Bem informado, Jander observa que na Europa a licença-paternidade varia de 120 a 150 dias, e na Dinamarca a mãe tem direito a licença durante todo o primeiro ano de vida do bebê.  Ele destaca, além da ajuda à mãe, a possibilidade de estreitar afeto com o filho. “A mãe já carrega nove meses na barriga, e tem mais seis meses. Para o pai é bom ter mais tempo também para desenvolver esse afeto, esse amor que antes era desconhecido. Por isso essa lei do estado é importante”, opinou.

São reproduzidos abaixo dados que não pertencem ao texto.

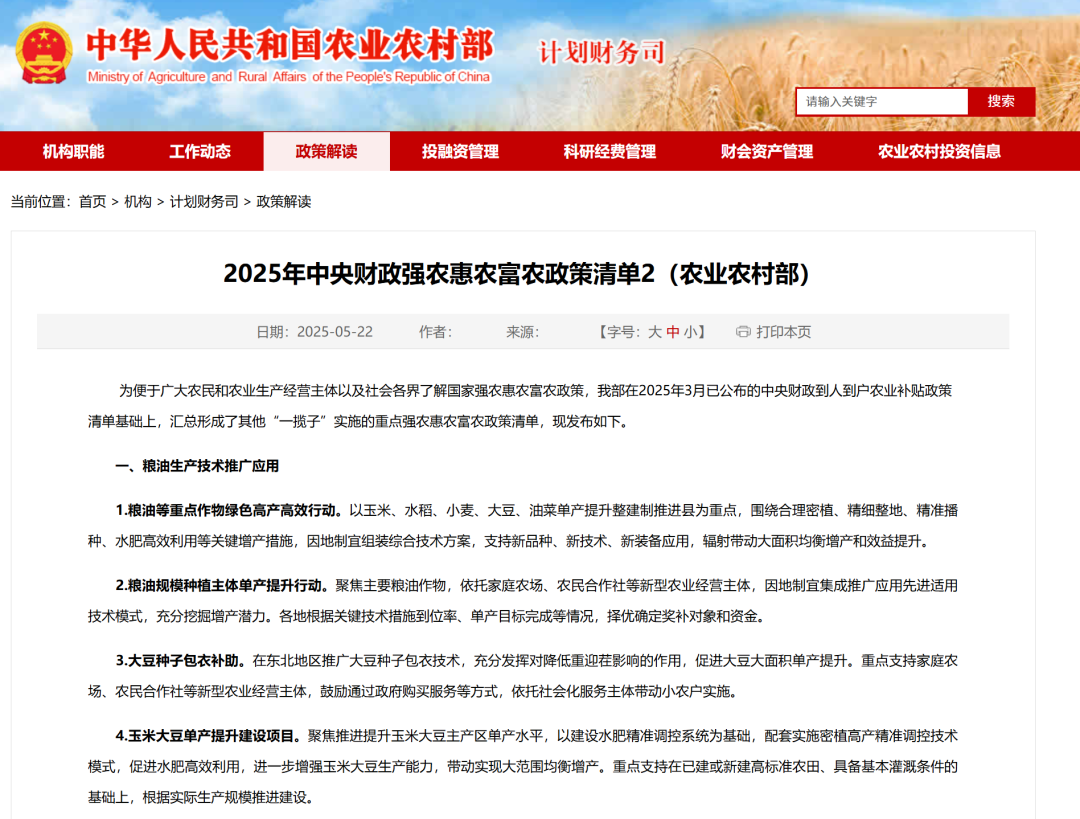1080x819 pixels.
Task: Open the 工作动态 section
Action: pyautogui.click(x=203, y=151)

“Acho que essa ampliação é razoável, já ajuda”, avalia o servidor público, Evandro Silva de Souza, 30 anos, lotado no Recursos Humanos da Secretaria de Estado da Justiça (Sejus).  Ele precisou do benefício, mas infelizmente quando o filho caçula nasceu, agora com cinco meses, a lei ainda não estava em vigor.  “No meu caso eu acho que poderia ser mais, até porque a minha mulher teve complicação pós-RAC (anestesia)”, observou.  Com muita dor de cabeça, sua mulher não conseguia levantar da cama e teve de ficar dois dias a mais no hospital.

“Com apenas cinco dias não é possível dar apoio e assegurar assistência à companheira no que ela precisa em momento tão importante da vida familiar. Eu vejo que o governador Confúcio mais uma vez demonstrou que é um estadista. A Casa Civil e a PGE [Procuradoria Geral do Estado] também tiveram compreensão da importância dessa medida”, disse o procurador Tiago Denger, lembrando que o artigo 24 da Constituição Federal estabelece a competência para estados legislarem de forma concorrente com a União sobre diversas áreas, e estabelecer medidas que remetam à proteção da infância e juventude é uma delas.  “Foi com esse entendimento que o governador apoiou a ampliação da licença-paternidade”, reforçou.